This should have been a good year for her. She had been planning to enroll for a master’s degree but the Covid-19 outbreak derailed her plans. She has delayed her academic plans indefinitely because she fears studying online will not cut it.
Living in a small house with her family in Hanoi’s Cau Giay District, Hong now has no specific plans for her future though she claims to be a person who likes to plan ahead.
All day long negative thoughts keep cropping up in her mind. She fears her anxiety disorder, for which she had taken treatment for one year, is returning.
She is caught up in angst.
She fears she will not be able to catch up with her peers. She is despondent she has not been able to achieve what she should have at 25 such as being financially independent and moving out on her own.
Her anxiety is so great that when sees a knife she imagines it falling and impaling her leg.
“The uncertainty makes my anxiety worse, creating a vicious cycle that I don’t know how to cope with”.
To reassure herself, Hong tells herself she escaped depression once and will do so again.
Psychological problems like those suffered by Hong are rife amid the pandemic.

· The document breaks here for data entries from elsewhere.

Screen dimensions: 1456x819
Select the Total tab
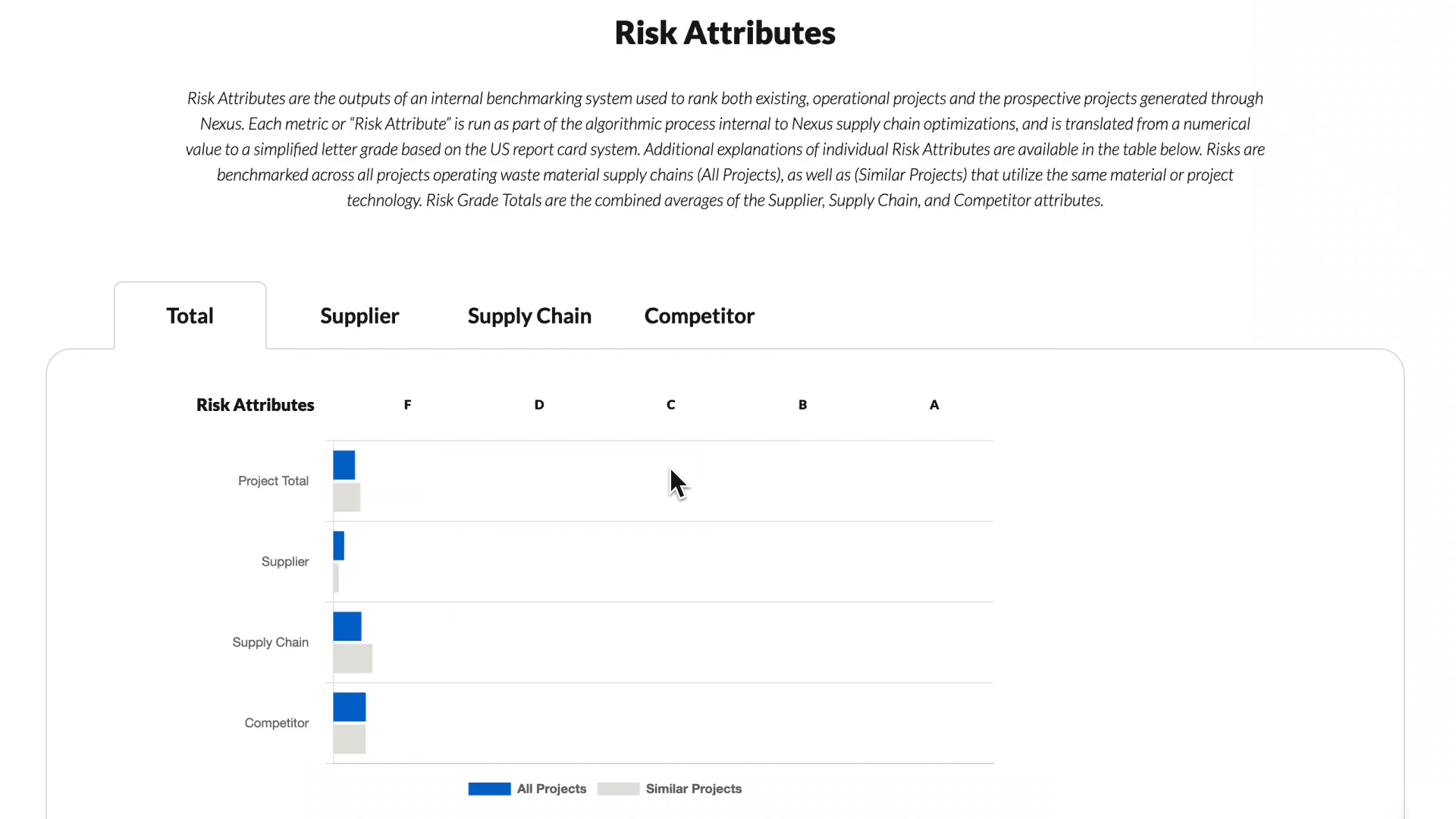pos(190,315)
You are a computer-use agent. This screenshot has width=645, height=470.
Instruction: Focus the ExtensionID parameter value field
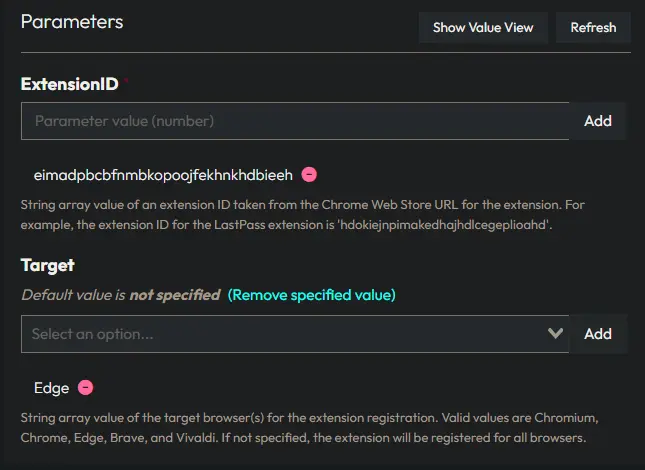tap(295, 121)
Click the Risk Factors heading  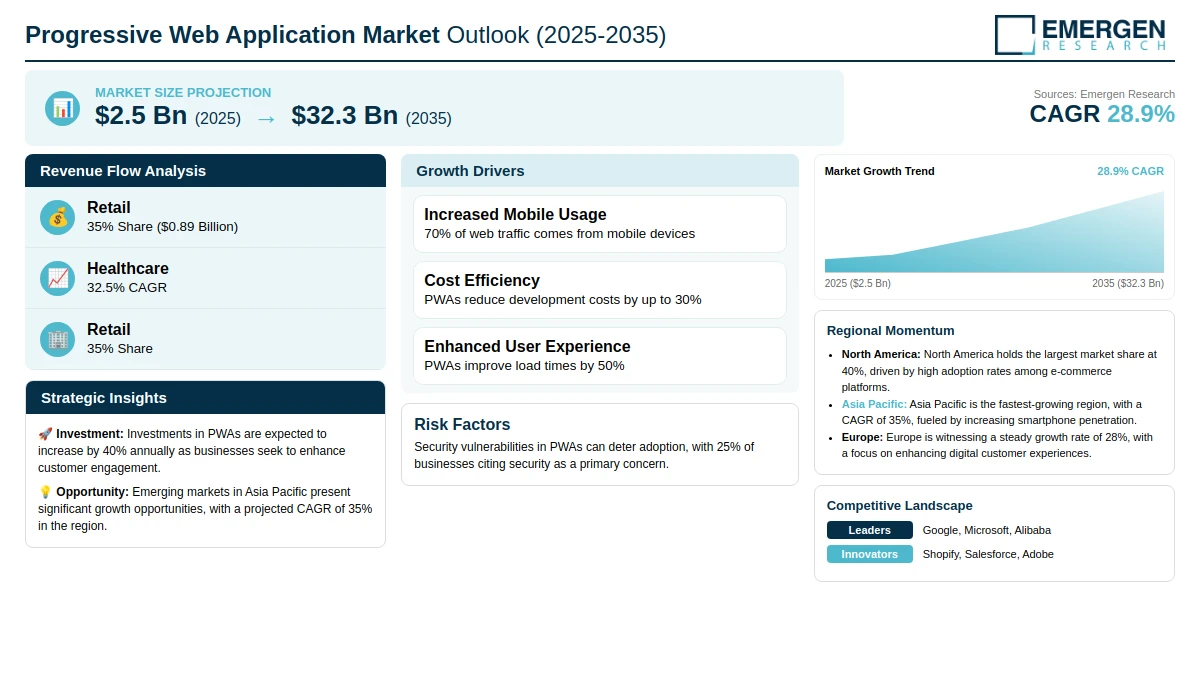point(462,425)
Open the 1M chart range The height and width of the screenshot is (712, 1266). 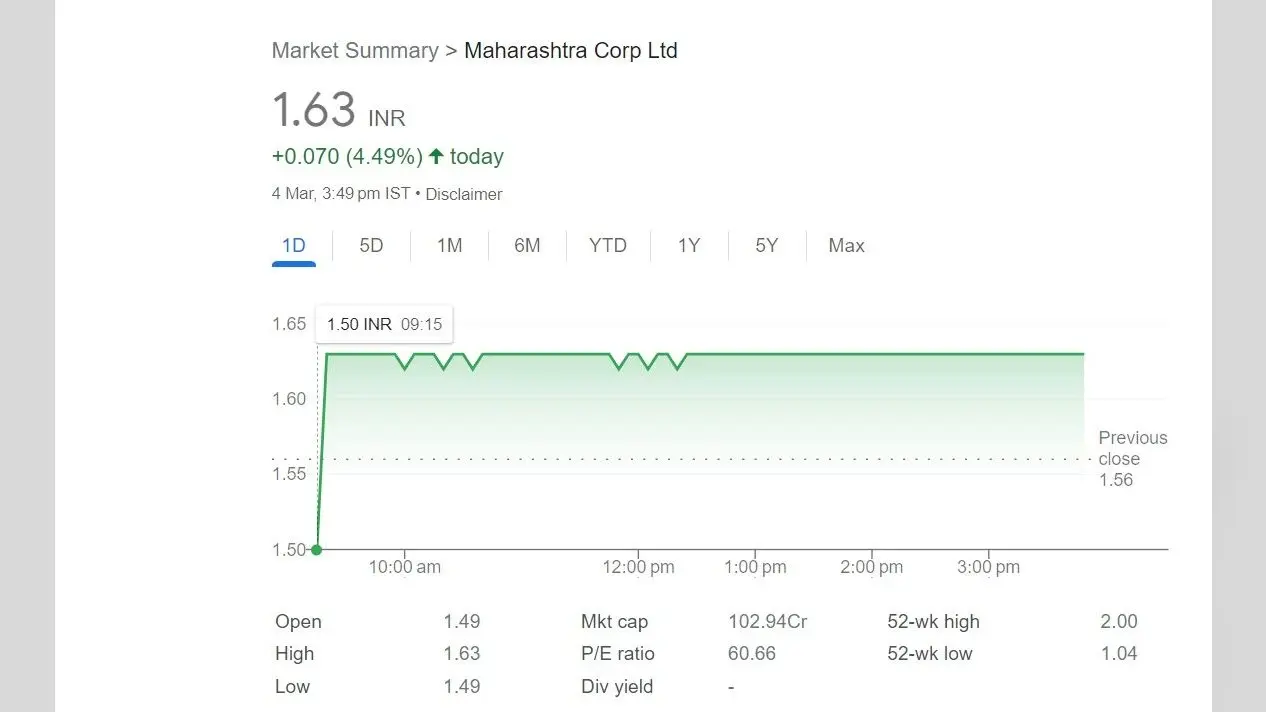[449, 246]
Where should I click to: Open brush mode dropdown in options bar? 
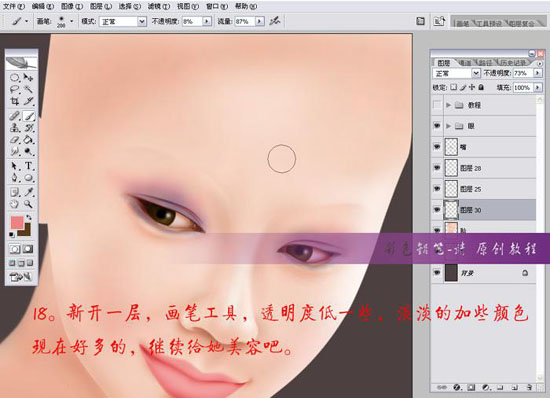pos(142,21)
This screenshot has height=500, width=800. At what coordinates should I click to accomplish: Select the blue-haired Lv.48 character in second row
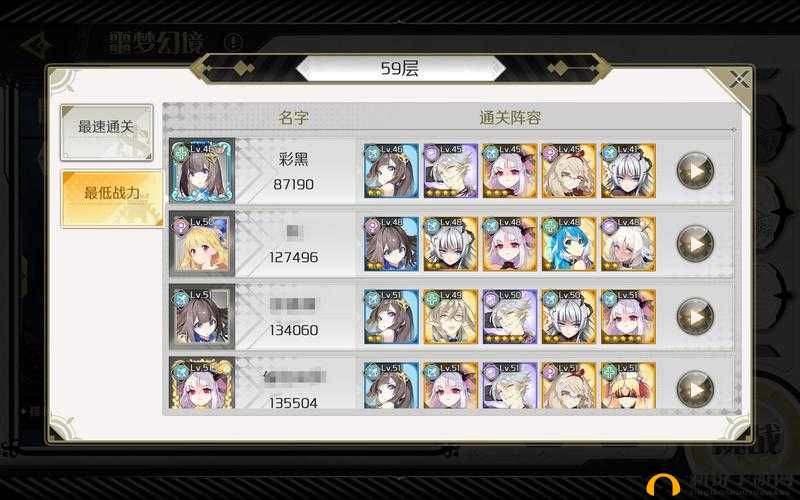click(x=569, y=244)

Psychologist Dr Nguyen Do Hong Nhung says Covid-19 is a collective trauma that can affect everyone.
The angst, and not knowing how to get out of the situation or when everything will get back to normal, like Hong experiences is very common, she says.
As a member of an online network of physicians who counsel people, she speaks with 15-30 people per day.
She says each age group has different things troubling them: students worry about studying online and not knowing when they can return to school and meet friends; seniors worry about pre-existing medical problems and vulnerability to Covid; others worry about losing their jobs and livelihoods, making ends meet if they have to be isolated, and when they can return to work.
The crisis of loneliness and disconnection is what Vu Thu Giang, 26, an office worker in Hanoi's Tay Ho District, faces.
“Now the simplest thing like sitting next to colleagues is enough to bring me joy,” she says after months of staying at home.
Introverted, quiet and a loner, she had never thought there would be a day when she felt so empty. She speaks on the phone with friends to dispel her loneliness, calling those in Vietnam during the day and in the U.S. at night.
The need to communicate with others has turned her schedule upside down. Instead of sleeping at her usual 10 p.m. she stays up until 2-3 a.m. to chat.
She feels pressured being cooped up at home with her parents. Her father often opens the door of her room unexpectedly. Seeing her wake up at 9 a.m. he sometimes scolds her for being “lazy.”
Unable to explain, she avoids interacting with him by hiding in her room and not often eating with him. But the more she does so, the lonelier she feels.
Young people, who are usually stereotyped as resilient, seem to be suffering the most psychologically due to the pandemic.
As long ago as in June 2020 the U.S. Centers for Disease Control and Prevention reported that the Covid pandemic had increased anxiety and depression and increased psychotropic substance abuse, with 18-24-year-olds being the most severely affected.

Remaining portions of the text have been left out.